> _Okuduğunu Uygula_:
A: Astragalus türlerinin vitamin içeriklerini inceleyen çalışmanın özetini iki cümleyle özetleyin.
B: Astragalus çalışmasının özetine göre A. anthlloides türünün γ-tokoferol içeriği ne kadardır?

> _Belge Bölümü_:

HPLC Kullanarak Bazı Astragalus Türlerinin Yağda Çözünen Vitamin İçerikleri

Yıl 2019, Cilt: 8 Sayı: 1, 84 - 89, 12.03.2019

Muammer Bahşi Murat Kürşat İrfan Emre Ökkeş Yılmaz

https://doi.org/10.17798/bitlisfen.508433

Öz

Bu çalışmanın amacı, HPLC analizlerine göre lipitte çözünen vitamin
içeriklerini belirleyerek beş Astragalus türünün
(Astragalus
anthlloides,  Astragalus hirsutus,  Astragalus campylorhynchus, Astragalus
cephalotes var. cephalotes, Astragalus odaratus) biyokimyasal çalışmalarına katkıda bulunmaktır. Bu
çalışma, A. anthlloides (208,95±4,09
µg/g) ve A. hirsutus (200,9±2,8 µg/g’un
yüksek ϒ-tocopherol içeriğine sahip olduğunu göstermiştir. Ayrıca,
çalışılan Astragalus türlerinin D3
vitamin içerikleri 2,94±0,18 µg/g (Astragalus
odaratus) ve 12,53±,495 µg/g (Astragalus
anthlloides) arasında bulunmuştur. Öte yandan, Astragalus türlerinin α-tokoferol içerikleri 3,99±0,14 µg/g (Astragalus campylorhynchus) ile
11,9±0,66 µg/g (Astragalus cephalotes var.

> _Girdi Verileri_:
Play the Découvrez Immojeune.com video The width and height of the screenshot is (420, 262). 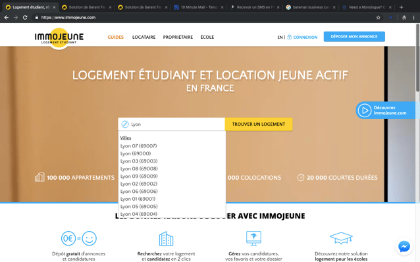coord(365,111)
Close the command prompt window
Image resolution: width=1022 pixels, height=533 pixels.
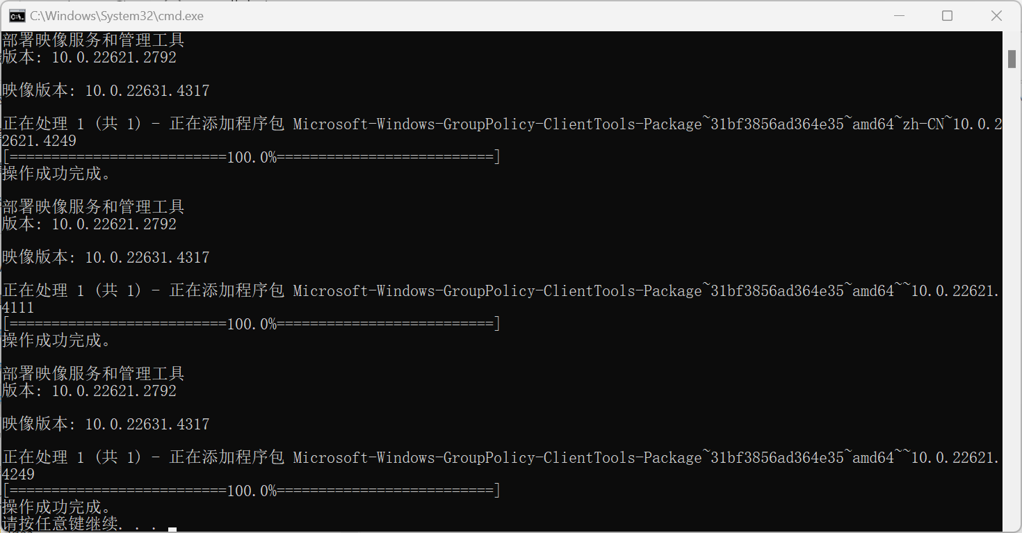996,15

> _Çözülen Problemler_:
A: Bu çalışma, beş Astragalus türünün yağda çözünen vitamin içeriklerini HPLC analizleriyle belirleyerek bu türlerin biyokimyasal çalışmalarına katkıda bulunmayı amaçlamaktadır. Bulgular, A. anthlloides ve A. hirsutus türlerinin yüksek γ-tokoferol içeriğine sahip olduğunu göstermiştir.

B: 208,95±4,09 µg/g